To brzmi jak historia wielu ludzi, których masz w okolicy. Jeśli naprawdę tak jest, musimy powiedzieć, że ludzie mogą w końcu poprosić o pomoc. Istnieją instytucje i organizacje, do których można się zwrócić i im pomóc. Nie wolno nam jednak zapominać, że zwierzęta również muszą dziś doświadczać podobnego losu. I nie mają tyle szczęścia, ponieważ zwierzęciu po prostu nie pozwala się ochronę i sprawiedliwość. I tak zaczyna się historia słonia, który przeżywał tylko to co w życiu najgorsze.
Codzienne męczarnie
Są zwierzęta, które możemy postrzegać jako zwierzęta domowe. A potem są zwierzęta, które są przeznaczone tylko do zapewnienia pokarmu. To zwierzęta stają się sposobem na zarabianie pieniędzy. Na różnych kontynentach mogą to być różne zwierzęta. W szczególności w Tajlandii na przykład słonie. Wielu z nich jest hodowanych w niewoli i dla usług turystów. To historia również tego słonia, który od urodzenia miał być sposobem na zarabianie pieniędzy. Szczególnie w turystyce. Ludzie nie tylko robili z nim zdjęcia, ale każdego dnia słoń musiał zabierać ich z miejsca na miejsce. Taki jest los wielu słoni nie tylko w Tajlandii, ale także w wielu innych państwach.

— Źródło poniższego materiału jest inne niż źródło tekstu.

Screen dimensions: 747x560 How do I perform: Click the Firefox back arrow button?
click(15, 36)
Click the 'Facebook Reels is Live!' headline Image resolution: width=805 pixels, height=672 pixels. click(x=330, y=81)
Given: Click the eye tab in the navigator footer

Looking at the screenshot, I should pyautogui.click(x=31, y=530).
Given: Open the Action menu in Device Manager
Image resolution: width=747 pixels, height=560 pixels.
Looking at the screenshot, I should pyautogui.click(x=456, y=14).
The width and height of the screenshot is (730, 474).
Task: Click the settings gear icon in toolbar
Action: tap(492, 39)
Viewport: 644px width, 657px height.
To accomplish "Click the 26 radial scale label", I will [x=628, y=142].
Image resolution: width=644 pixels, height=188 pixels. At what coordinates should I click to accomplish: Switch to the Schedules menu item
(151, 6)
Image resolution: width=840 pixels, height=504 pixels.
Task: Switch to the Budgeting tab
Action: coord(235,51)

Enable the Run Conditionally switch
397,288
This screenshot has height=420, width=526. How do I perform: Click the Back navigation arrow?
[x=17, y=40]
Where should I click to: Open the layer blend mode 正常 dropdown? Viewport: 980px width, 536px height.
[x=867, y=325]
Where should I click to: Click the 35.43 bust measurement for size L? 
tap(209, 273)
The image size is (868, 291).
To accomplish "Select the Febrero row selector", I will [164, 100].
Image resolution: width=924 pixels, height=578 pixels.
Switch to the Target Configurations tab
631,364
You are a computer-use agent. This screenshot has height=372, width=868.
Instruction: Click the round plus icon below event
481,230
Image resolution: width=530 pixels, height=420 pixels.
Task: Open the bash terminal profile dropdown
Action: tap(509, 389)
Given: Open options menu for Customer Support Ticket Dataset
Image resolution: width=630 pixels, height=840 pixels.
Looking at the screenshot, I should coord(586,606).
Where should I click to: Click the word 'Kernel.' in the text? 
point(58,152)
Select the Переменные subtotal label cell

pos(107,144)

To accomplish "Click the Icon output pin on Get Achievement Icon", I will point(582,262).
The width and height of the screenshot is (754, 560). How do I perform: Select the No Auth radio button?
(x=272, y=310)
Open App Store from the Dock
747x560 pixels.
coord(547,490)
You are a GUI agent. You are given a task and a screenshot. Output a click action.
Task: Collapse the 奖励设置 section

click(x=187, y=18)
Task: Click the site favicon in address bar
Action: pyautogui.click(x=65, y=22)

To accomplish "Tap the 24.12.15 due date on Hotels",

Bicie odbywało się każdego dnia
Czego taki słoń musi doświadczyć w Tajlandii? I nie tylko w tym kraju? Jest to zwierzę, na którym zbudowana jest turystyka. I tak, dosłownie od urodzenia, muszą służyć przeprowadzaniu i wożeniu turystów. Na pewno nie chodzi o krótkie podróże, ale o całodniowe wycieczki. Nie ma też znaczenia, jaka jest pogoda, czy słoń jest słaby lub chory, musi pracować codziennie. I taka jest historia tego słonia. Oczywiście musiał codziennie wozić turystów i wykonywać inne czynności. Kiedykolwiek nie chciała lub chciała zareagować według siebie, przyszła kara. Bicie było na porządku dziennym. Był to szok zarówno dla psychiki słonia, podpisało to się również na wyglądzie słonia, ponieważ wiele silnych ran pozostawiało wyraźnie widoczne zadrapania.